Griffin soupira. Encore eux. Rien que durant la journée à l'hôpital d'Eldren, on lui avait rapporté plusieurs cas de manifestations et d'agressions un peu partout en ville. Visiblement, ce mouvement s'étendait de plus en plus et ses membres avaient décidé de passer à l'action. Un rapide message au poste de police du coin lui permit de s'assurer que le pauvre bougre serait surveillé à distance pour quelques temps, au moins jusqu'à-ce que la situation se détende. Il le laissa au centre de réparation et répartit à L'Étoile Binaire pour y retrouver son contact.
Ce dernier s'était installé dans un des salons privés du bar. Un videur le fit patienter, leur invité étant déjà en rendez-vous. Sachant que cela pourrait être long, Griffin s'installa au comptoir et prit un verre. L'alcool étant particulièrement nocif pour les Terachnoïdes, il se contenta d'un soda aux couleurs exotiques. Le goût du sucre, plus addictif que n'importe-quelle drogue qu'il avait eu l'occasion de saisir au cours de sa carrière, le détendit malgré l'ambiance peu accueillante qui régnait dans la salle : il faisait sombre, les tables étaient soigneusement éloignées les unes des autres pour garder les conversations privées, et tout le monde se regardait comme si leur voisin allait les dénoncer à la police. S'ils avaient su qui était assis au comptoir...

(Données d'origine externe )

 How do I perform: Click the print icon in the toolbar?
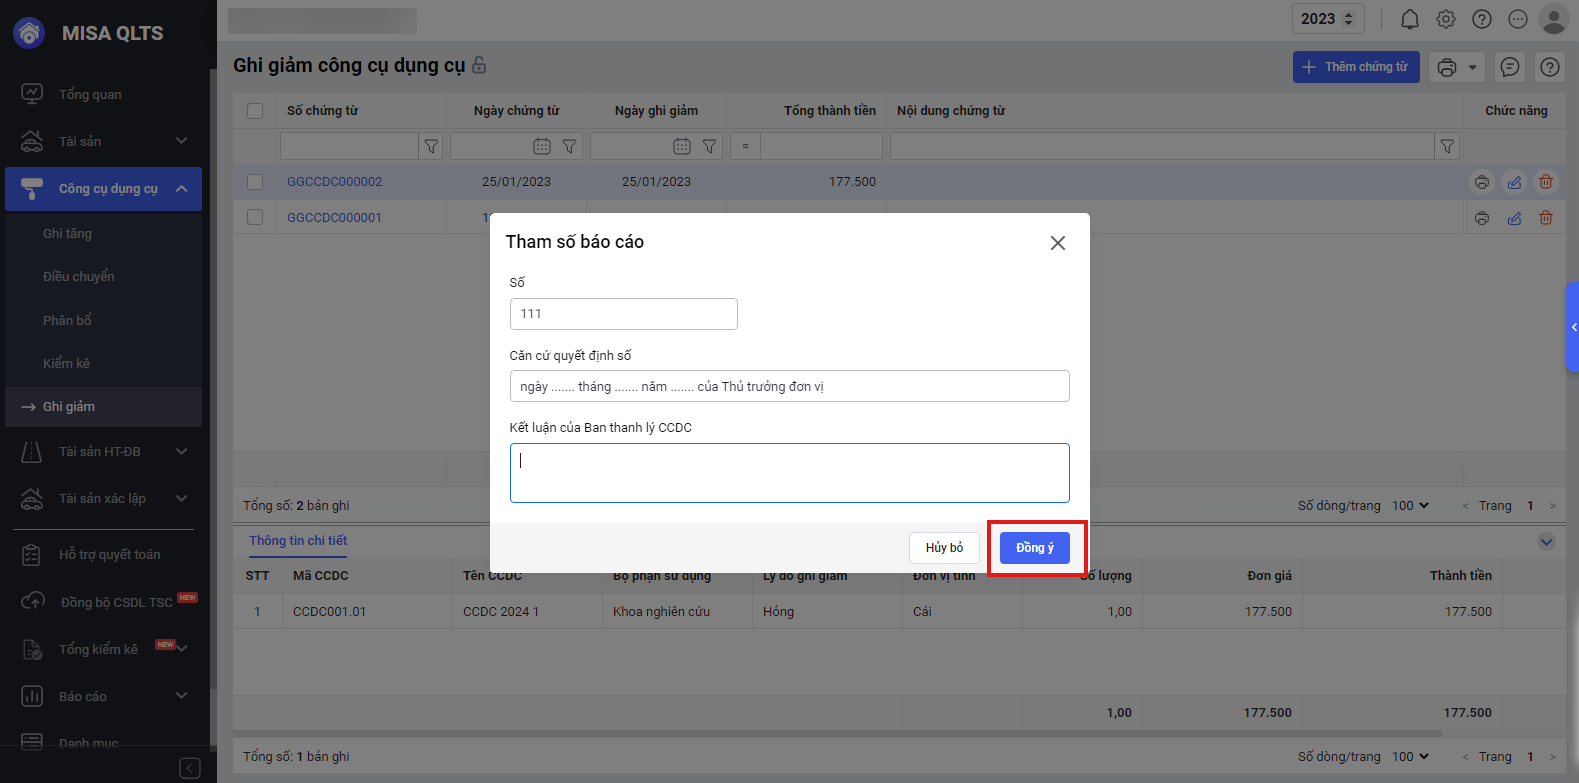click(x=1447, y=67)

Les autorités faisaient régulièrement des descentes dans ce genre d'établissement louche, mais tous ces trafiquants et contrebandiers avaient un talent fou pour leur glisser entre les doigts. Elles se contentaient alors de ceinturer ce genre d'activité pour éviter les débordements et surveillaient soigneusement tous les échanges conclus entre ces murs. Griffin avait fini par accepter cette condition. Peut-être que la pègre était un mal nécessaire...
Il achevait de siroter sa boisson lorsque la porte du salon privé s'ouvrit, laissant sortir un Cazar à l'air mauvais. Le rendez-vous n'avait pas dû bien se passer, mais le petit paquet qu'il dissimulait dans les poches intérieures de son manteau ne lui inspirait guère confiance. Il fit discrètement passer son signalement au commissariat, qui enverrait quelques agents pour s'occuper de son cas, et passa à côté du videur pour entrer dans le salon.
Ce dernier était encore plus sombre que le reste du bar, la petite pièce ronde étant seulement éclairée par une lampe placée au milieu de la table. Assis sur la banquette circulaire, les pieds croisés sur la table, le contrebandier qu'il recherchait le dévisageait de son seul œil valide, caché sous son chapeau à larges bords. Un oiseau aux couleurs vives, pas plus gros que son poing, était posé sur son épaule, les pattes enfoncées dans son gilet en cuir de Troglosaure. Sa longue carabine était posée sur la banquette, à portée de main.
- Je vous en prie, inspecteur, dit-il en courbant l'échine dans un geste de politesse exagéré, installez-vous.
- Pourquoi m'avez-vous aidé dans la ruelle ? demanda Griffin en s'asseyant en face de lui.
- Oh, pas le temps pour les politesses à ce que je vois. Vous devez être pressé.
- Vous n'avez pas répondu à ma question.
Le contrebandier se pencha sur le côté pour saisir une bouteille sous la table. Il esquissa un geste d'invitation en direction de Griffin, qui refusa. D'un air résigné, il se servit un verre et en dégusta une longue gorgée.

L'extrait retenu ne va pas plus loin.